The models available on the [NeuroBrix Hub](https://neurobrix.es/models) are built using our proprietary tracing technology. We capture the computation graph at a low level, preserving the exact execution semantics of the original model while making it framework-independent. This process produces a self-describing container that any compatible runtime can execute without needing access to the original model code.
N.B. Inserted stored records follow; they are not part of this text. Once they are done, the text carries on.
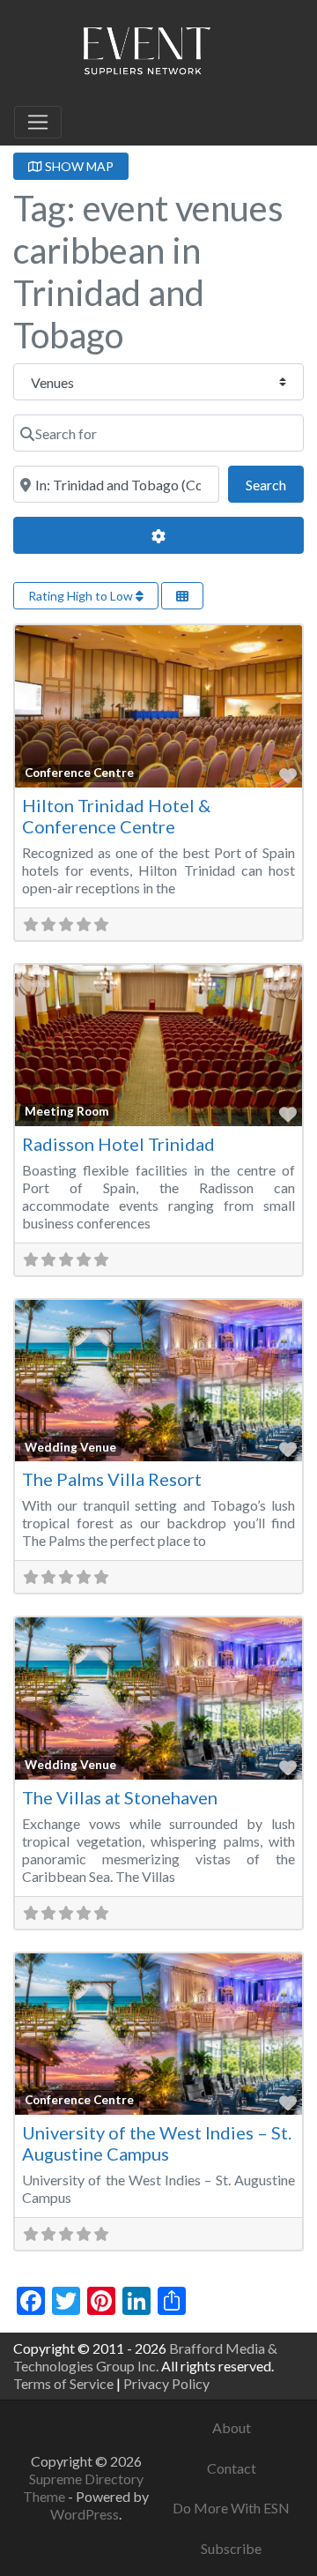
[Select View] (182, 595)
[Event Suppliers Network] (146, 53)
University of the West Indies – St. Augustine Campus (156, 2143)
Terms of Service (63, 2383)
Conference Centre (79, 772)
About (231, 2427)
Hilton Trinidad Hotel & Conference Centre (116, 816)
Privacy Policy (166, 2383)
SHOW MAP (78, 166)
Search (275, 484)
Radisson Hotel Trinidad (118, 1143)
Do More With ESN (231, 2507)
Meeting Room (66, 1111)
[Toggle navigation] (38, 122)
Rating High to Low (82, 595)
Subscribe (231, 2548)
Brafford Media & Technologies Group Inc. (145, 2357)
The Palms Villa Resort (112, 1479)
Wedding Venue (70, 1447)
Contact (231, 2468)
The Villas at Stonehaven (119, 1797)
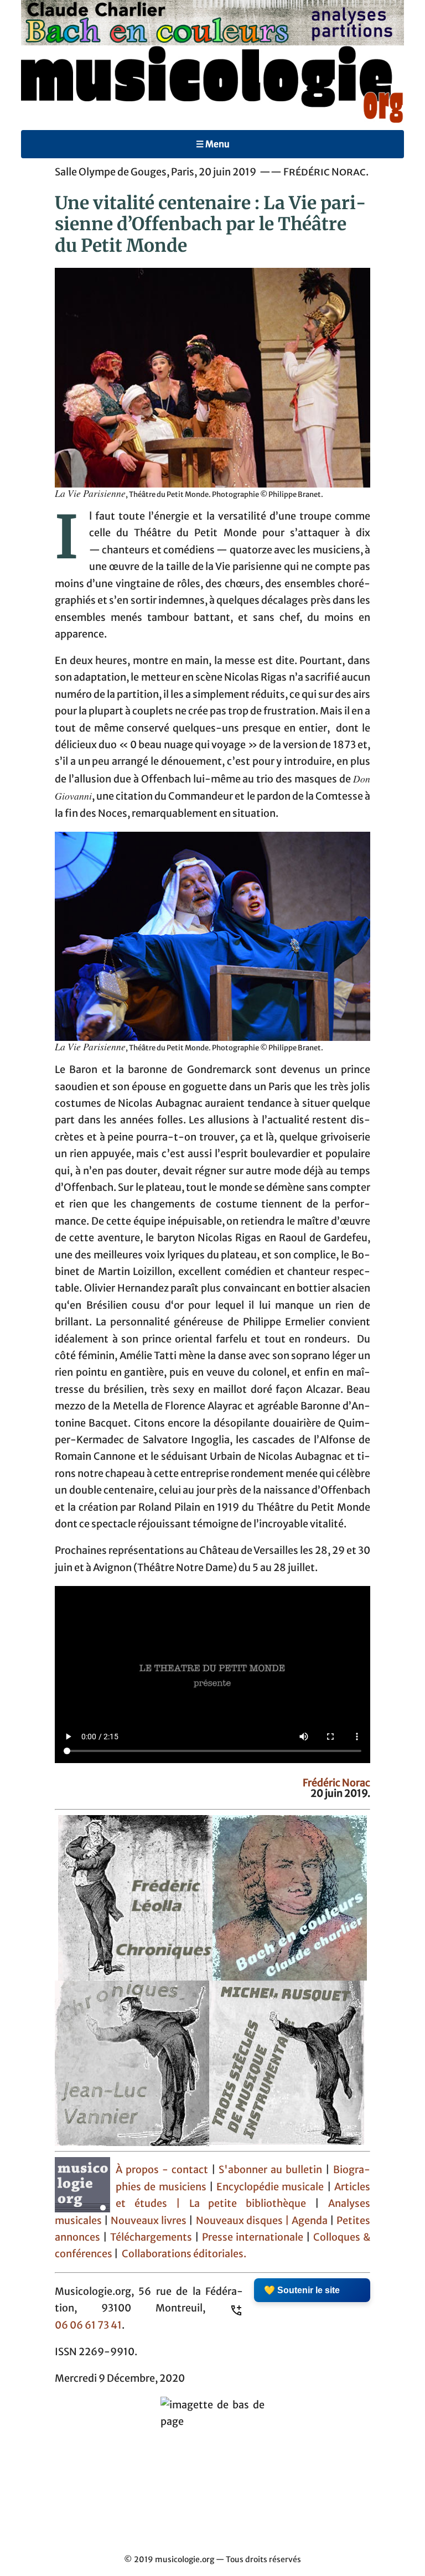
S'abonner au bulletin (272, 2170)
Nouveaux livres (150, 2221)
Our goal is to establish a structured, vendor-neutral format that enables better organization and interoperability across the AI ecosystem — separating the model definition from the execution environment.

---

## Storage Architecture

```
~/.neurobrix/
  store/              Downloaded .nbx archives (transport)
    1600m-1024.nbx
  cache/              Extracted models (runtime reads from here)
    1600m-1024/
      manifest.json
      topology.json
      defaults.json
      runtime/
      components/
      weights/
```

The `.nbx` file is only used for transport. The runtime always reads from the extracted cache.

---

## Project Structure

```
neurobrix/
  cli/                  Command-line interface
    commands/           run, serve, chat, hub, import, list, ...
  core/                 Runtime engine
    runtime/            Executor, graph engine, CompiledSequence
    prism/              Hardware solver and execution planning
    flow/               Execution flows (iterative, autoregressive, forward)
    dtype/              Automatic mixed precision engine
    cfg/                Classifier-free guidance engine
    module/             Tokenizer, scheduler, KV cache, text processor
    io/                 Weight loading
  kernels/              Triton GPU kernels
  nbx/                  .nbx container format
  serving/              Daemon server, client, session management
  config/               Hardware profiles, family configs
```

---

## Dependencies

| Package | Purpose |
|---------|---------|
| [PyTorch](https://pytorch.org/) >= 2.0 | Tensor computation and GPU execution |
| [safetensors](https://github.com/huggingface/safetensors) >= 0.4 | Fast model weight loading |
| [NumPy](https://numpy.org/) >= 1.24 | Numerical operations |
| [PyYAML](https://pyyaml.org/) >= 6.0 | Configuration parsing |
| [requests](https://requests.readthedocs.io/) >= 2.28 | Registry HTTP client |
| [tqdm](https://tqdm.github.io/) >= 4.65 | Progress bars |
| [Triton](https://triton-lang.org/) >= 2.1 | Custom GPU kernels (optional: `pip install neurobrix[cuda]`) |

---

## License

Apache License 2.0 — Copyright 2025 [Neural Networks Holding LTD](https://neurobrix.es)

See [LICENSE](LICENSE) for the full text.